Stored items
----------

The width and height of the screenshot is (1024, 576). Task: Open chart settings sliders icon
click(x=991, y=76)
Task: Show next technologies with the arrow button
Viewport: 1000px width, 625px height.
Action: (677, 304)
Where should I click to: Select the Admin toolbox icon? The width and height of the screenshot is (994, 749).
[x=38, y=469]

----------

**Exercise details**
Word for word, give back the data shown above.

**Completed exercise**
The width and height of the screenshot is (1024, 576). Task: Open chart settings sliders icon
click(x=991, y=76)
Task: Show next technologies with the arrow button
Viewport: 1000px width, 625px height.
Action: (677, 304)
Where should I click to: Select the Admin toolbox icon? The width and height of the screenshot is (994, 749).
[x=38, y=469]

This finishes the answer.